Task requirements → Switch "Palmeiras" to "Corinthians" everywhere in the material below, then write out all of its lines again with nothing else changed. Leave the pictures out.

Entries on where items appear
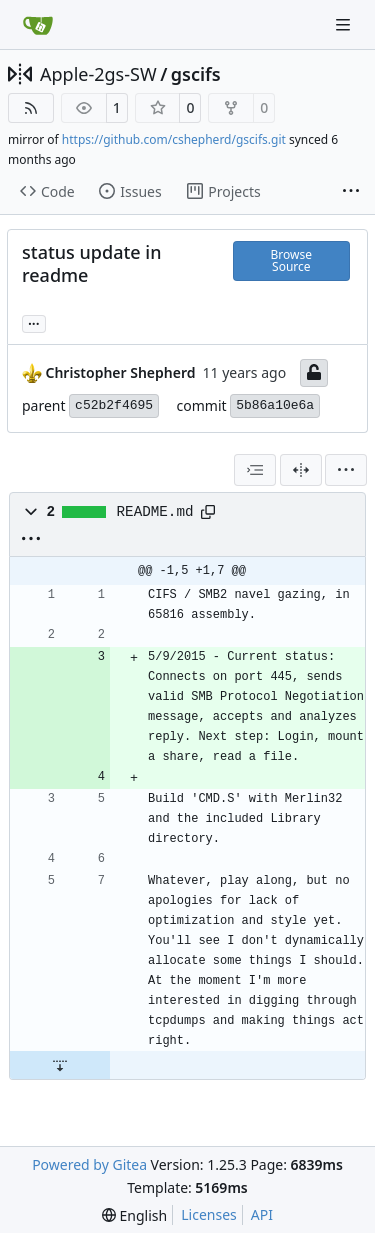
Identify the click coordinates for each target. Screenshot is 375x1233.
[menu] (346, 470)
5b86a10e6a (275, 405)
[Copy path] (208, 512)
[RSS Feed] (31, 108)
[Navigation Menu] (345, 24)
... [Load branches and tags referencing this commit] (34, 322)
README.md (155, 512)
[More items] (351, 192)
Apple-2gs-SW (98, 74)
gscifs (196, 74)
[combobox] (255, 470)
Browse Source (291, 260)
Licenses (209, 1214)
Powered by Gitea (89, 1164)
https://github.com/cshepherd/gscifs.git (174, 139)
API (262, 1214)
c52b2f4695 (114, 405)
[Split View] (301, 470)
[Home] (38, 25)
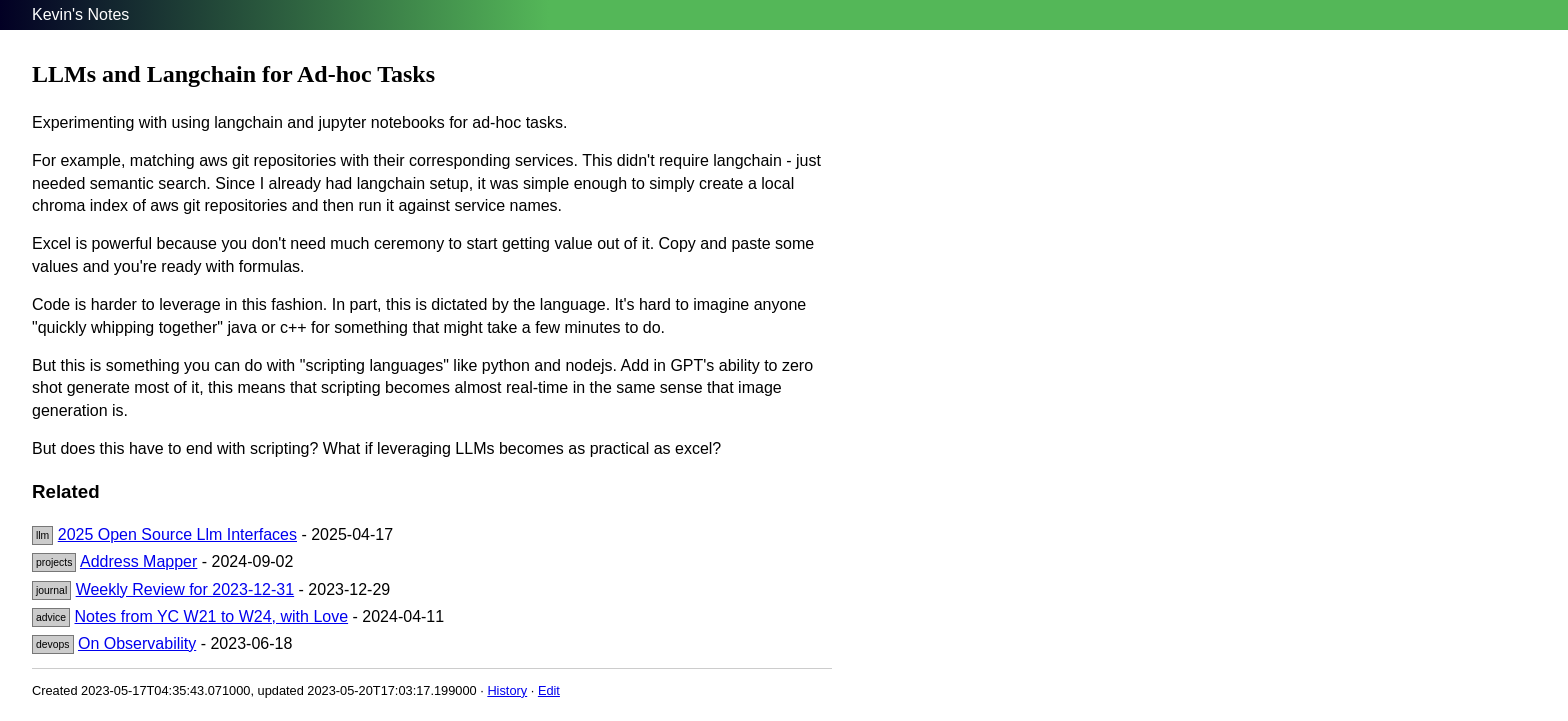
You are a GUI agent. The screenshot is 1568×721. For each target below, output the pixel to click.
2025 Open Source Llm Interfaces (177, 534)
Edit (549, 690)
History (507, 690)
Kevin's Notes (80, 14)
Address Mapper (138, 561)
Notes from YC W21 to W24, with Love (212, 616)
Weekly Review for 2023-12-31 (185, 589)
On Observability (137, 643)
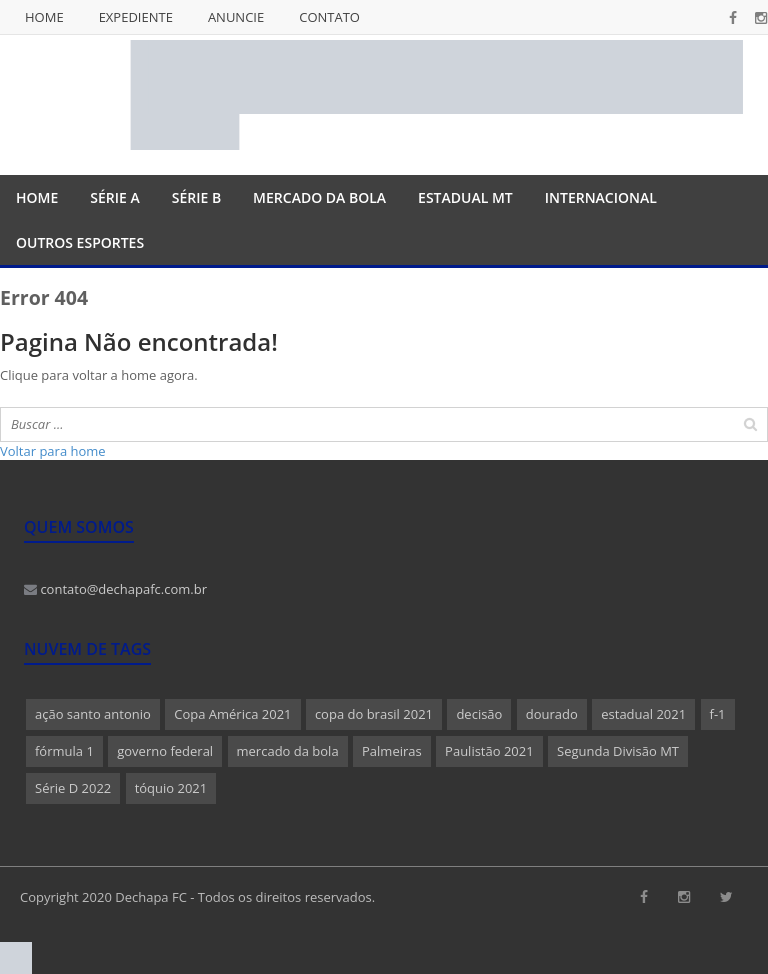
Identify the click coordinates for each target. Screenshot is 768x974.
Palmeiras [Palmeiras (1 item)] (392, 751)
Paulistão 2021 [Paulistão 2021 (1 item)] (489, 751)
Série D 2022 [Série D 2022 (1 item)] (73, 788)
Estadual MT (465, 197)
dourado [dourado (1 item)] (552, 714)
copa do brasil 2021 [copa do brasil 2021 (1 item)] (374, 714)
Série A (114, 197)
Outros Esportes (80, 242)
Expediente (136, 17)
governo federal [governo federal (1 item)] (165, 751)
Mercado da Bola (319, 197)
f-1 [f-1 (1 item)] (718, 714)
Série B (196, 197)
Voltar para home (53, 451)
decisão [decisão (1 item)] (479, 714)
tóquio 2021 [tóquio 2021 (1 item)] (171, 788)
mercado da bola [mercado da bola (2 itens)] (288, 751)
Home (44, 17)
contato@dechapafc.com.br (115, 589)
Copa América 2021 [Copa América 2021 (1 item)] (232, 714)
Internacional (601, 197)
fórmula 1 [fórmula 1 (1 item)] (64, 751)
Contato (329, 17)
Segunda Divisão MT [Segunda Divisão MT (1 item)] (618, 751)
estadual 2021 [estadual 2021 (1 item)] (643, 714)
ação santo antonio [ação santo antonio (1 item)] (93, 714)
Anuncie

Solution to the exercise →
Identify the click coordinates for each target. Screenshot is 375x1233.
[menu] (346, 470)
5b86a10e6a (275, 405)
[Copy path] (208, 512)
[RSS Feed] (31, 108)
[Navigation Menu] (345, 24)
... [Load branches and tags referencing this commit] (34, 322)
README.md (155, 512)
[More items] (351, 192)
Apple-2gs-SW (98, 74)
gscifs (196, 74)
[combobox] (255, 470)
Browse Source (291, 260)
Licenses (209, 1214)
Powered by Gitea (89, 1164)
https://github.com/cshepherd/gscifs.git (174, 139)
API (262, 1214)
c52b2f4695 (114, 405)
[Split View] (301, 470)
[Home] (38, 25)
You are a GUI agent. The screenshot is 1568×721. For each target below, output the pixel to click.
2025 Open Source Llm Interfaces (177, 534)
Edit (549, 690)
History (507, 690)
Kevin's Notes (80, 14)
Address Mapper (138, 561)
Notes from YC W21 to W24, with Love (212, 616)
Weekly Review for 2023-12-31 (185, 589)
On Observability (137, 643)
Identify the click coordinates for each target. Screenshot is 768x974.
Corinthians [Corinthians (1 item)] (392, 751)
Paulistão 2021 [Paulistão 2021 (1 item)] (489, 751)
Série D 2022 [Série D 2022 (1 item)] (73, 788)
Estadual MT (465, 197)
dourado [dourado (1 item)] (552, 714)
copa do brasil 2021 [copa do brasil 2021 (1 item)] (374, 714)
Série A (114, 197)
Outros Esportes (80, 242)
Expediente (136, 17)
governo federal [governo federal (1 item)] (165, 751)
Mercado da Bola (319, 197)
f-1 [f-1 (1 item)] (718, 714)
Série B (196, 197)
Voltar para home (53, 451)
decisão [decisão (1 item)] (479, 714)
tóquio 2021 [tóquio 2021 (1 item)] (171, 788)
mercado da bola [mercado da bola (2 itens)] (288, 751)
Home (44, 17)
contato@dechapafc.com.br (115, 589)
Copa América 2021 [Copa América 2021 (1 item)] (232, 714)
Internacional (601, 197)
fórmula 1 [fórmula 1 (1 item)] (64, 751)
Contato (329, 17)
Segunda Divisão MT [Segunda Divisão MT (1 item)] (618, 751)
estadual 2021 [estadual 2021 (1 item)] (643, 714)
ação santo antonio [ação santo antonio (1 item)] (93, 714)
Anuncie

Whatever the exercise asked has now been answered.